Deepa spent the first 20 minutes of the 90-minute session asking questions. What does “match” mean? Is it an exact amount match or do we handle partial matches? What happens when a match is ambiguous? How are bank statements delivered? What is the error tolerance? What does the team do when the system gets it wrong? She asked 14 questions before she drew a single box on the whiteboard.

Why Questions Reveal More Than Answers

The questions Deepa asked revealed something her resume could not: she thinks about systems as things that interact with humans and handle failure, not as technical puzzles to solve in isolation. Her question about what happens when the system gets a match wrong was more important than any architectural diagram because it showed she was thinking about the operational reality of running a reconciliation engine in production.

  • Questions about edge cases reveal how someone thinks about failure modes
  • Questions about user impact reveal whether someone connects technical decisions to business outcomes
  • Questions about existing constraints reveal whether someone designs for reality or for a whiteboard
  • The order of questions reveals thinking structure: problem-first thinkers ask about requirements before architecture
  • Questions the interviewer cannot immediately answer reveal depth that goes beyond prepared scenarios

Three of her questions made me pause and think. That had not happened with any other candidate. The ability to ask a question that the interviewer has not considered is a signal that the candidate will find problems in production that the team has not anticipated.

The Screening Rubric I Built After

After we hired Deepa, I rebuilt our screening process to weight the signals that actually predicted job performance rather than the signals that correlate with having a polished resume.

  1. Resume screen: passes if there is evidence of building systems, any domain, any scale. Fintech experience is a bonus, not a requirement.
  2. Phone screen: evaluated on communication clarity and whether they ask about our product before talking about themselves.
  3. Technical interview: scored 40 percent on questions asked, 40 percent on design quality, 20 percent on implementation details.
  4. Culture conversation: evaluated on self-awareness about past mistakes and willingness to admit what they do not know.

Weighting questions-asked at 40 percent of the technical score was the biggest change. Previously we had no formal scoring for the questions candidates asked. We evaluated them entirely on the quality of their design and their ability to discuss trade-offs. That bias toward output over inquiry meant we were optimizing for candidates who could perform well in interviews rather than candidates who could perform well in ambiguous production environments.

Six Months Later

Deepa has been on the team for six months. She ramped up on our reconciliation engine faster than anyone expected because she approached it the same way she approached the interview: by asking questions until she understood the problem before writing code. She found a subtle matching bug in her third week that had been causing false positives for months. Nobody else had caught it because nobody else had asked, “What happens when two transactions have the same amount and timestamp?”

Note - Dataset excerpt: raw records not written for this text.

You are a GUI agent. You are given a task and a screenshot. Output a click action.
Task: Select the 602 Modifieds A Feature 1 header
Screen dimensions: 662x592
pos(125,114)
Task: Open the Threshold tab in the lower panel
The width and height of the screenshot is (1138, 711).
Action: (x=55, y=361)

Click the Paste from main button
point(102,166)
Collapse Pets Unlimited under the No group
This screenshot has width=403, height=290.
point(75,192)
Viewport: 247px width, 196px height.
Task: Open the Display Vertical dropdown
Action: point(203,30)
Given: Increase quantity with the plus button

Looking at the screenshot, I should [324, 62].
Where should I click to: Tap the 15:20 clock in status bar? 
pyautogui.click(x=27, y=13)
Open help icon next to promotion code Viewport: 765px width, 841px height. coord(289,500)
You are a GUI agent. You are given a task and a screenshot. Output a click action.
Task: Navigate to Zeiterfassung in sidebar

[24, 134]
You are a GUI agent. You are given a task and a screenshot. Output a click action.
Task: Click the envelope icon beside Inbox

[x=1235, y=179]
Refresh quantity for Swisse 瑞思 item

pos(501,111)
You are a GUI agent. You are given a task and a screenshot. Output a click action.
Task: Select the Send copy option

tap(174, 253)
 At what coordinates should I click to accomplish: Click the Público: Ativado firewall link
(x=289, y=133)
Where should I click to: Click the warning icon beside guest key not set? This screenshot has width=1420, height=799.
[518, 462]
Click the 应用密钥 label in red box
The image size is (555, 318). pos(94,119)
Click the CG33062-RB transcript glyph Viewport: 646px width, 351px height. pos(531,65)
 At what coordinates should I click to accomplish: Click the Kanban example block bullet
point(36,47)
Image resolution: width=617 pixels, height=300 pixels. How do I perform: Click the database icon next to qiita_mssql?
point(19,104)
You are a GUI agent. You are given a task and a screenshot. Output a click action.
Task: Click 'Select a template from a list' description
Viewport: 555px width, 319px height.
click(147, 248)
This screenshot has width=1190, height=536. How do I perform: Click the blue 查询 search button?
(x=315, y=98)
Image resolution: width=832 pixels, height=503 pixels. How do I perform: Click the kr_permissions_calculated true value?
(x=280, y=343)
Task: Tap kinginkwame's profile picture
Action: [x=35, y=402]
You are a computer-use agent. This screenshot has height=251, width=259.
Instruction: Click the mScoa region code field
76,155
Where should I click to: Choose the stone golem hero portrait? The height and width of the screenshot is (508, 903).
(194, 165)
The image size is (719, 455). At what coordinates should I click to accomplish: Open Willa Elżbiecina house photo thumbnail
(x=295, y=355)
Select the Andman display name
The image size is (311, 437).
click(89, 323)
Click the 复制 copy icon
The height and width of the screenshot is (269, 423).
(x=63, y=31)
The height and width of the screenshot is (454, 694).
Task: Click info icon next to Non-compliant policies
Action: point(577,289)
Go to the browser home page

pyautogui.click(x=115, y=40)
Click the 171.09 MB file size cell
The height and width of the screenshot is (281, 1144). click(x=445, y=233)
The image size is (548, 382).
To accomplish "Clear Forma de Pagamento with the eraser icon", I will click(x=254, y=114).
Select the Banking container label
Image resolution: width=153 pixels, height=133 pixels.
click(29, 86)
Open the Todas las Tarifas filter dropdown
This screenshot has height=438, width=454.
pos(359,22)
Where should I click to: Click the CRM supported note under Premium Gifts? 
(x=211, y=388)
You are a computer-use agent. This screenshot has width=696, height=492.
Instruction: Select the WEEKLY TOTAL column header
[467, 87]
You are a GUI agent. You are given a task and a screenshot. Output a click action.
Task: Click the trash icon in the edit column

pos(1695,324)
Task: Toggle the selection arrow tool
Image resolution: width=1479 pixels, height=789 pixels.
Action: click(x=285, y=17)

Good hiring usually looks quieter than people expect.

Operator mode means you inherit every downstream consequence. The code path is only half the story; the other half is how the decision warps planning, trust, and execution speed. I kept relearning that lesson while building lifeos and bisen-apps.

The best predictor of engineering performance I have found is not what someone knows but how they investigate what they do not know. Hire the person who asks the questions nobody else thinks to ask.

I still feel guilty about the 170 resumes I rejected in the first pass. Statistically, some of them were probably as good as or better than the 12 I moved forward. Resume screening at scale is lossy. The best I can do is make the filter less biased over time and keep weighting curiosity over credentials. The person with the best resume is not necessarily the best engineer. The person who asks the best questions probably is.